SELECTION -
———
Melnick v. Statewide Grievance Committee, No. 31 95 11 (Jun. 26, 1995)

[EDITOR'S NOTE: This case is unpublished as indicated by the issuing court.]MEMORANDUM OF DECISION The plaintiff, Stuart Melnick, asks this court to grant a temporary injunction enjoining the defendant, Statewide Grievance Committee (SGC), from proceeding against him. The SGC has moved to dismiss the action because Melnick has failed to exhaust the remedies provided by the grievance procedure.

The facts of this case are not materially disputed. Melnick is a member in good standing of the Bar of the State of Connecticut. On March 16, 1994, James Shannon made a complaint to the SGC. This complaint accused Melnick of engaging in a conspiracy to extort and intimidate him by filing a lawsuit concerning Shannon's dog. In his verified complaint to this court, Melnick alleges that Shannon's complaint to the SGC was libel per se.

On March 23, 1994, Melnick wrote to Shannon demanding that he retract the allegedly false statements that Shannon made in his complaint to the SGC and advising Shannon that a civil action would be brought against him if he did not do so.1

On April 7, 1994, as promised, Melnick filed a lawsuit against Shannon. That lawsuit alleged that by filing a grievance against him, Shannon was liable for abuse of process, defamation, vexatious litigation, and intentional or reckless or negligent infliction of emotional distress. Thereafter, Shannon filed a second grievance against Melnick. This grievance was filed with the local panel of the SGC. CT Page 6488

On May 18, 1994, the local panel found that the first grievance lacked probable cause. The local panel did not address the second grievance. On August 18, 1994, a reviewing subcommittee of the SGC also found that Shannon's first grievance lacked probable cause. This reviewing subcommittee, however, sua sponte determined that probable cause existed to support Shannon's second grievance. The reviewing subcommittee was comprised of one attorney and one non-attorney.
———
DATASET RECORDS -
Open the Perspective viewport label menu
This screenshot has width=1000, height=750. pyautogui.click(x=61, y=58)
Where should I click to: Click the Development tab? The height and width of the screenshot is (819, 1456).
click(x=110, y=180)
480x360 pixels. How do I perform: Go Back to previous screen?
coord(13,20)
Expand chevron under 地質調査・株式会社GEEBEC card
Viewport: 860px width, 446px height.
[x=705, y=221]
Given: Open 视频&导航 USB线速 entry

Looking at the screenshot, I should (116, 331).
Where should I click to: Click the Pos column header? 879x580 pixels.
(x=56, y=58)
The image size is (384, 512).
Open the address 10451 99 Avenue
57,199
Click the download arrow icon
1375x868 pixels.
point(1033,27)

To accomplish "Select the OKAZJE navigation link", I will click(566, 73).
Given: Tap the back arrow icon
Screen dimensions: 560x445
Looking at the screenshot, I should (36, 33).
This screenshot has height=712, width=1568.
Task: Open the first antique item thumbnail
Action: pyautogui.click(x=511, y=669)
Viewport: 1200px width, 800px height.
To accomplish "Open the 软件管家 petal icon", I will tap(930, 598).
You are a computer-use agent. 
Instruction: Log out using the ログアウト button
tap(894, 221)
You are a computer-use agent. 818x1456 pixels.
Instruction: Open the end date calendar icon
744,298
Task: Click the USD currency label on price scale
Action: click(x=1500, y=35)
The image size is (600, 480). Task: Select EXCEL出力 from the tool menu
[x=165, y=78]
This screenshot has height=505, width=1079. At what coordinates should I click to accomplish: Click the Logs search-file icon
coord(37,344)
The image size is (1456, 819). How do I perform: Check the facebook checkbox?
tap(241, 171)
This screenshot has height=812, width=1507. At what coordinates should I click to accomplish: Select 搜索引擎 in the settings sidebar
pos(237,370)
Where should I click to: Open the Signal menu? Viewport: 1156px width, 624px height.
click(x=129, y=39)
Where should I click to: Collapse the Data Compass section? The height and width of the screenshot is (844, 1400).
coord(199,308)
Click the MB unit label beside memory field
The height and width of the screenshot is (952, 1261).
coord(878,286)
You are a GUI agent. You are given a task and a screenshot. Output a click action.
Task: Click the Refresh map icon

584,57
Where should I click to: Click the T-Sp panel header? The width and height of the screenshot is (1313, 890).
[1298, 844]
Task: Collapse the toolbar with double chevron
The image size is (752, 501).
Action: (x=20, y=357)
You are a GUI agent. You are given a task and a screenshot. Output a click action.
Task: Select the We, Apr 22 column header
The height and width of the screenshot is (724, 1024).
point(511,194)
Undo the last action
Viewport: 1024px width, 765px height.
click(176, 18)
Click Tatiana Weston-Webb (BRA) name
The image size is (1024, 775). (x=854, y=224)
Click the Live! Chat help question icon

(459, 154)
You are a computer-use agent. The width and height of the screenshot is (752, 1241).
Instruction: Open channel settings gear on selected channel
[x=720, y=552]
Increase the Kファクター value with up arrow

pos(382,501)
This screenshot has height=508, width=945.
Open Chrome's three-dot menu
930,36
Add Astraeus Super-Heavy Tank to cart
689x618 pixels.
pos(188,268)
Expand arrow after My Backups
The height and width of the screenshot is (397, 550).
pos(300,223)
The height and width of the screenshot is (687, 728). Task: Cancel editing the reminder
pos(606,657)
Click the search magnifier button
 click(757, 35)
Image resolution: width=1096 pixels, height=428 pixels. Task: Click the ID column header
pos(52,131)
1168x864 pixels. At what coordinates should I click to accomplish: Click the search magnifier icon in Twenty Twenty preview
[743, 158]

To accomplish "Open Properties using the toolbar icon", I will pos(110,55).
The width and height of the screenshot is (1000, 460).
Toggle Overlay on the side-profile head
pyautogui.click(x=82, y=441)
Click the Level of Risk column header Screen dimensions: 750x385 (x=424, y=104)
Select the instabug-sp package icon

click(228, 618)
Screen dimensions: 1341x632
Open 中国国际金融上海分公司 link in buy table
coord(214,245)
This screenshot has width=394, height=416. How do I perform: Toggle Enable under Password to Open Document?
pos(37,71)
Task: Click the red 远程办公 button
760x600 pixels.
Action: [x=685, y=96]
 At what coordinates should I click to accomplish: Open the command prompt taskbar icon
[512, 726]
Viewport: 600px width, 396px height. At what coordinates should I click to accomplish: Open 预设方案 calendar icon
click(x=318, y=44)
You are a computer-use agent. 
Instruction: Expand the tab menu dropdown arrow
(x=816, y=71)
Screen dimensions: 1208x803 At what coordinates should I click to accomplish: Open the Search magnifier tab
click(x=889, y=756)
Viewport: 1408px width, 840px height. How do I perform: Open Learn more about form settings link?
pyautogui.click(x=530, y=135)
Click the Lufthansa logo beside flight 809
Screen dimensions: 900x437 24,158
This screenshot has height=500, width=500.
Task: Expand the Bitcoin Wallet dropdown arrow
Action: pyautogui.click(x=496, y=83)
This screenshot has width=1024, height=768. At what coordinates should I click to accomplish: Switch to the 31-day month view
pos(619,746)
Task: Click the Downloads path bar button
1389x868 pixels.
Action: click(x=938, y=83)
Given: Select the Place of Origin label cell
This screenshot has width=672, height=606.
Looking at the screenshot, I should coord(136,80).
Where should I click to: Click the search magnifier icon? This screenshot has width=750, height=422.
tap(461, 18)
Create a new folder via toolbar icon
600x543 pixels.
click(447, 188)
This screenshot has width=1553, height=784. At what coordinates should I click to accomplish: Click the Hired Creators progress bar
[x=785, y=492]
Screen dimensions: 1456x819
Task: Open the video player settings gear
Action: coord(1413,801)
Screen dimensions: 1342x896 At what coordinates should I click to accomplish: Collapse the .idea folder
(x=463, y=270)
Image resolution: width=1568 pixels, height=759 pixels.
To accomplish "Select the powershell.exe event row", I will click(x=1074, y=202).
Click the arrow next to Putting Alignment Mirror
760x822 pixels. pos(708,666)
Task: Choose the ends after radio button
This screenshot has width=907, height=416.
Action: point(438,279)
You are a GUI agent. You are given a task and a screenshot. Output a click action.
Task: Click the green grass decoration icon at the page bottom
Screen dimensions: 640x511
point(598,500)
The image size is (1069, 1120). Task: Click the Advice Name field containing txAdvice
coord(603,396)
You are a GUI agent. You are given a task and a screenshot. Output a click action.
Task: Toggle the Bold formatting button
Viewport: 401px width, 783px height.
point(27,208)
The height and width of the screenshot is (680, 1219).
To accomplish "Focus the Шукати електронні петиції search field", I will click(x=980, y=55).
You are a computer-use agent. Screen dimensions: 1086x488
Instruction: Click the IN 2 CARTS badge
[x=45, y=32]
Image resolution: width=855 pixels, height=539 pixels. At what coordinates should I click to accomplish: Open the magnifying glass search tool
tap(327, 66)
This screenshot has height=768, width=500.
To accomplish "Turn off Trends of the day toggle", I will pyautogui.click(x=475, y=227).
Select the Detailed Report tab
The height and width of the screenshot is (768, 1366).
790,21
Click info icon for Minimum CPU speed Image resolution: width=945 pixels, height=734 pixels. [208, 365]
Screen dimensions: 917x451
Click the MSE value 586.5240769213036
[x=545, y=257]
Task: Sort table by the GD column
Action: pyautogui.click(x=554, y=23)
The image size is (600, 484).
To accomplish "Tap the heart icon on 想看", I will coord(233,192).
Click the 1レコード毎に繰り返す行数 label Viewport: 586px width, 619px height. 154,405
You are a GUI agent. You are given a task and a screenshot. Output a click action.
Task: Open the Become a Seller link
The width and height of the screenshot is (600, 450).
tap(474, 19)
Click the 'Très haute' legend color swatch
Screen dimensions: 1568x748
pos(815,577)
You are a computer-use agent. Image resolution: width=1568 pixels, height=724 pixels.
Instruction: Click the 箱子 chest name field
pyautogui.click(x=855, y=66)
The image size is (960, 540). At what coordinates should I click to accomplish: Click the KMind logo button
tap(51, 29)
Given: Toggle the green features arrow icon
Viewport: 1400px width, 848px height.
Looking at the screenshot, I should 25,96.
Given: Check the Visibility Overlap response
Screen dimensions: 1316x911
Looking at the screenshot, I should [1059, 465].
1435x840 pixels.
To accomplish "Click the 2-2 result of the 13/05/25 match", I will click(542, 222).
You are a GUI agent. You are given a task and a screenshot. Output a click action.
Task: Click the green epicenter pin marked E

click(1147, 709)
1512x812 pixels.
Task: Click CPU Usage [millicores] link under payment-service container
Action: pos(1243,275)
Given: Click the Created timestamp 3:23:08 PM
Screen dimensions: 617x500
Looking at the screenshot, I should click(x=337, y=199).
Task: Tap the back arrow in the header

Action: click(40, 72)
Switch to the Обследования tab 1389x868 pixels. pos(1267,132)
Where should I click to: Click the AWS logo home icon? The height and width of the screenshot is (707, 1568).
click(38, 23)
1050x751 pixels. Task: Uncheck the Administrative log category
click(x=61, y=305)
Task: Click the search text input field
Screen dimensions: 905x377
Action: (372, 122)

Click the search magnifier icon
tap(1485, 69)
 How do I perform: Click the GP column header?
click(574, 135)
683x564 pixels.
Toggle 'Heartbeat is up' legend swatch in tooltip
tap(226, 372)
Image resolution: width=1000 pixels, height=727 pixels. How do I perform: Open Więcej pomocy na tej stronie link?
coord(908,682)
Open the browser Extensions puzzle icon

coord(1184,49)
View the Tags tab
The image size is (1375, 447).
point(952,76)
———
REQUEST - Rewrite the part of the court decision that opens with the words containing "[EDITOR'S NOTE: This" and closes with "the grievance procedure.", putting "preliminary injunction" in place of "temporary injunction". The data are separate material from the court decision.

RESPONSE FOR THIS EXERCISE -
[EDITOR'S NOTE: This case is unpublished as indicated by the issuing court.]MEMORANDUM OF DECISION The plaintiff, Stuart Melnick, asks this court to grant a preliminary injunction enjoining the defendant, Statewide Grievance Committee (SGC), from proceeding against him. The SGC has moved to dismiss the action because Melnick has failed to exhaust the remedies provided by the grievance procedure.